乳腺癌发病率位列女性肿瘤首位，但其发生发展机制仍不太明确。我们前期研究发现，VASP在乳腺癌组织中的表达水平明显增高，与患者无病生存率呈负相关。并且VASP过表达促进乳腺癌细胞增殖和迁移，更为重要的是VASP和β-catenin蛋白表达水平在细胞核中明显增高，Wnt/β-catenin信号通路下游靶基因c-myc表达上调，并且VASP在细胞核中可能通过Dvl3与β-catenin/TCF4转录调控复合物结合，并增加其转录活性。通过过表达β-catenin和/或干扰VASP策略，结果显示β-catenin/TCF4转录调控复合物的转录激活功能的发挥需要VASP蛋白的辅助。因此，本项目拟阐释VASP作为β-catenin/TCF4转录调控复合物的共激活因子，增强Wnt/β-catenin信号通路靶基因的转录，从而促进乳腺癌细胞的增殖和迁移。项目将从信号通路角度，为研究乳腺癌发生发展提供新思路。

The incidence of breast cancer ranked first in female tumors, but the generation and development of breast cancer is still an unclear biological process. Our previous study revealed that higher VASP expression level in breast cancer tissue was correlated with lower disease free percent survival in breast cancer patients.

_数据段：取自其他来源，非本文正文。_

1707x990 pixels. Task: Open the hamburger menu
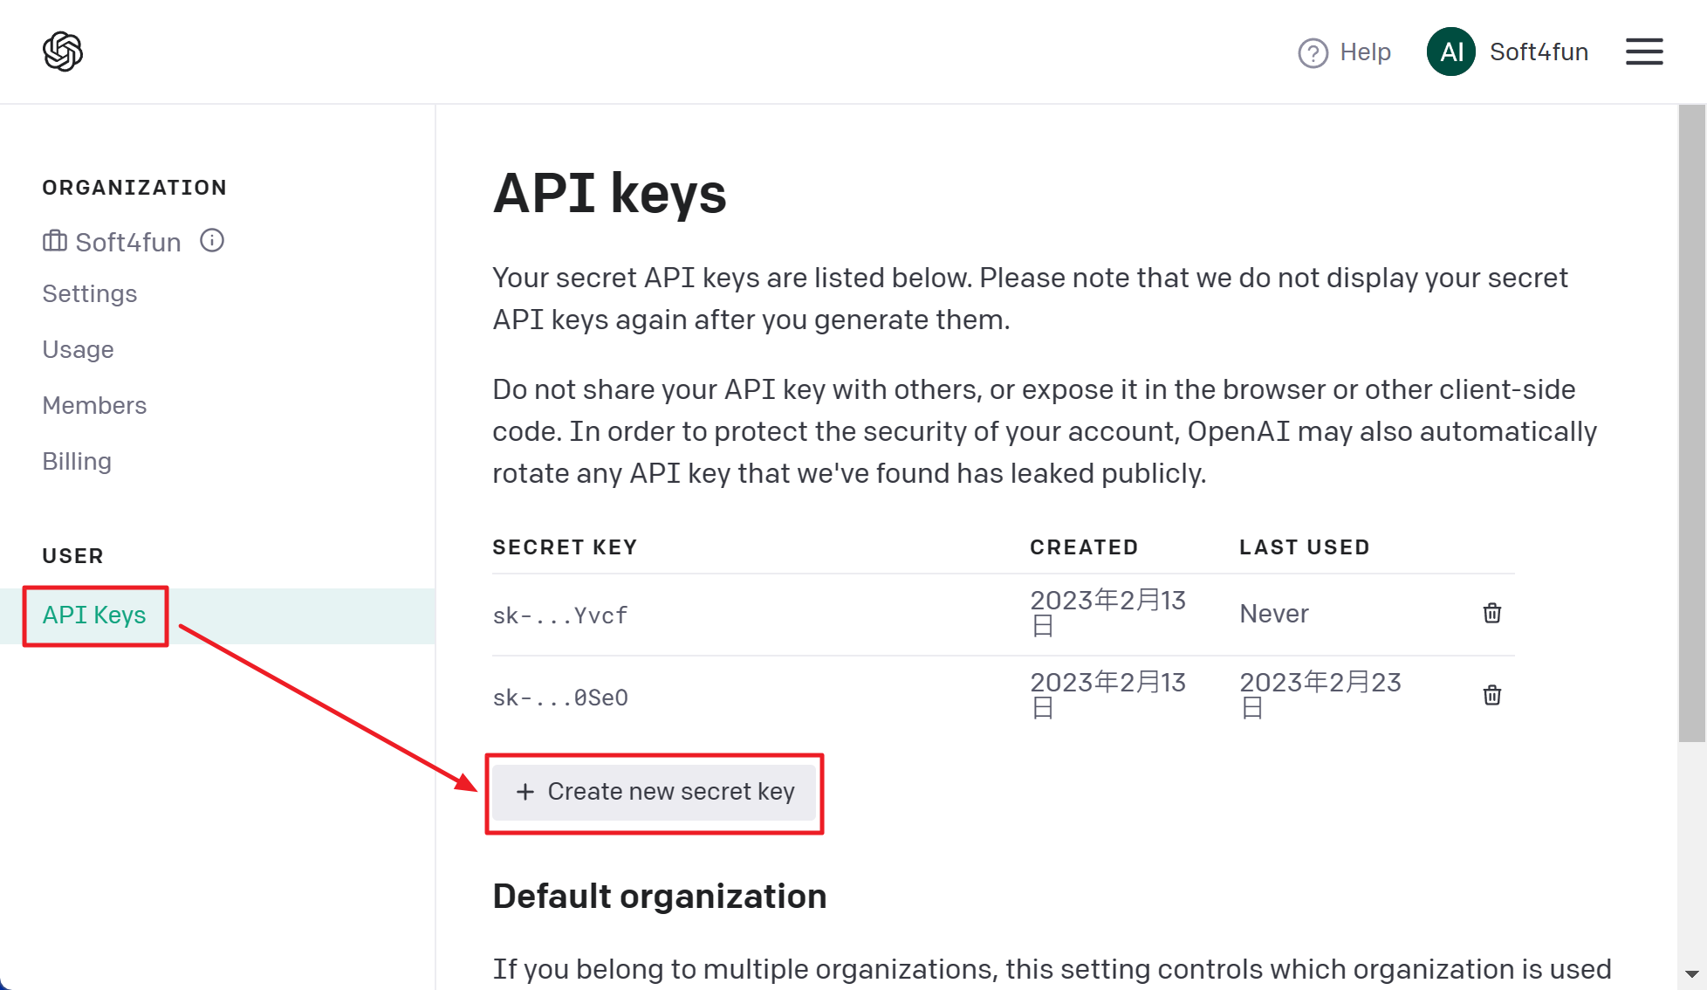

In addition, overexpression of VASP could promote the proliferation and migration of breast cancer cells, significantly elevate the protein expression level of VASP and β-catenin in nucleus, and upregulate the expression level of c-myc, which is a typical target gene of Wnt/β-catenin signaling pathway. Moreover, VASP could bind to the β-catenin/TCF4 transcription-regulation complex via Dvl3 in the nucleus and increase the activity of β-catenin/TCF4 transcription-regulation complex. By overexpressing β-catenin and/or knocking down VASP inside cells, it is shown that the transcriptional activation function of the β-catenin/TCF4 transcription-regulation complex requires assistance of VASP protein. Therefore, this project intends to investigate the role of VASP in activating the transcription of the target genes in Wnt/β-catenin signaling pathway as a coactivator of transcription-regulation complex during promotion the proliferation and migration of breast cancer cells, which will be benefit for better understanding a novel signaling pathway in breast cancer development.